◆ What you should do: Write out each line of the items below word for word, leaving out the pictures.

Entries from a dataset
__________________________________________________
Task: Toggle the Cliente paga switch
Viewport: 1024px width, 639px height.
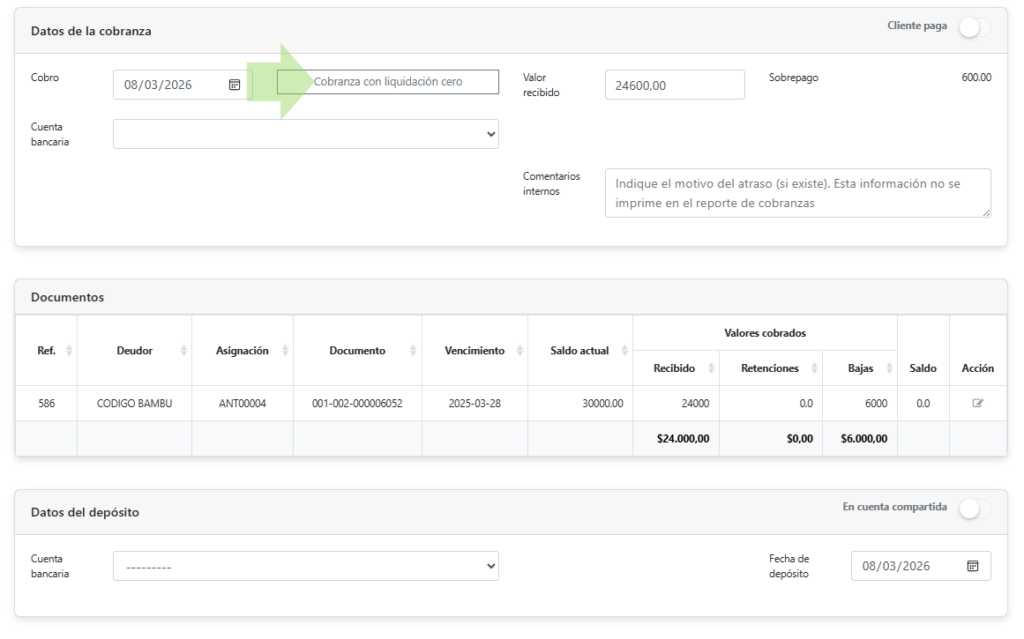Action: pyautogui.click(x=974, y=27)
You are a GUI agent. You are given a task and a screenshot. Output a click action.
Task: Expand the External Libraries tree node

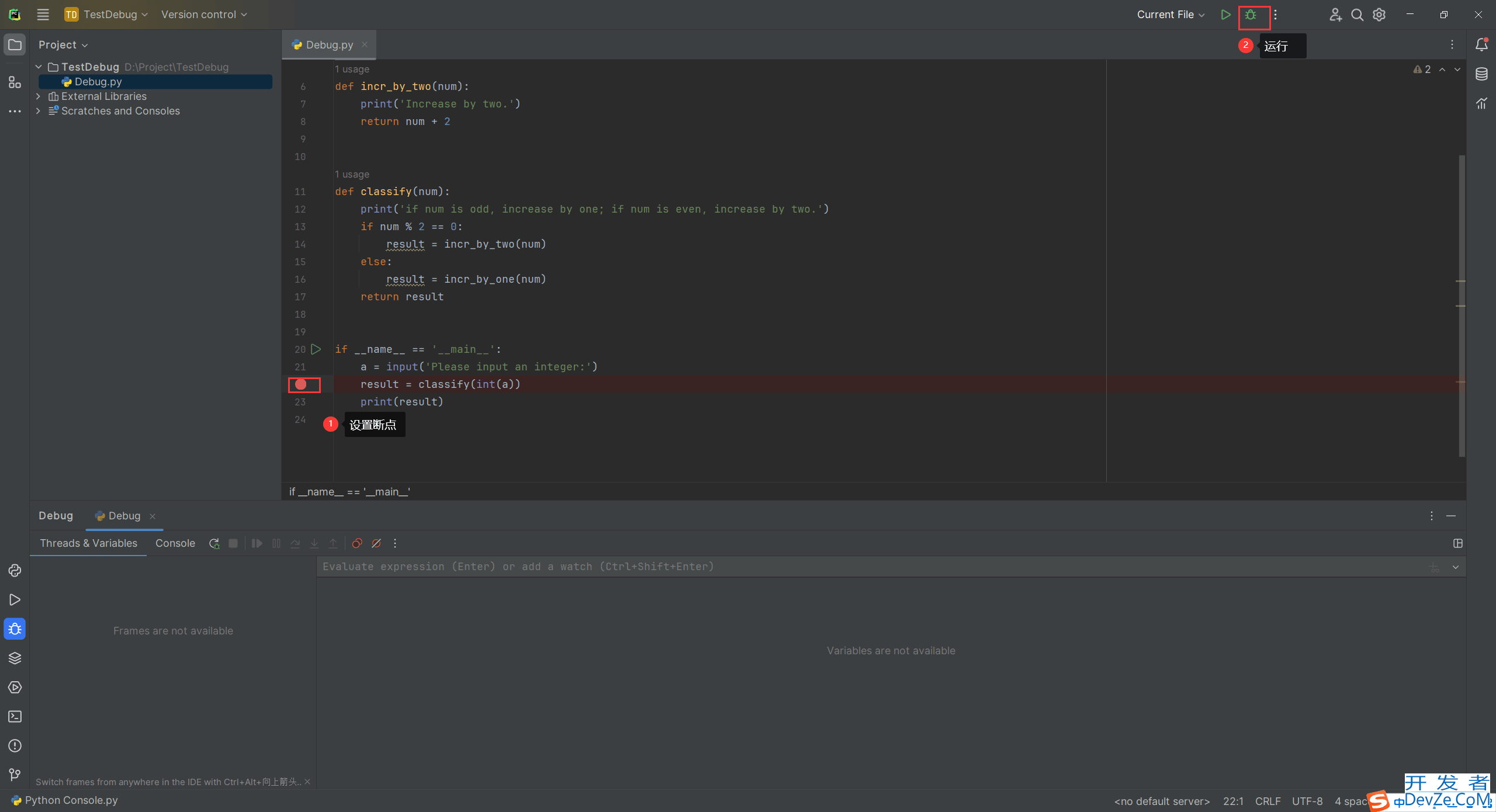37,96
__________________________________________________
◆ Task output:
Task: Toggle the Cliente paga switch
Viewport: 1024px width, 639px height.
Action: pyautogui.click(x=974, y=27)
You are a GUI agent. You are given a task and a screenshot. Output a click action.
Task: Expand the External Libraries tree node

37,96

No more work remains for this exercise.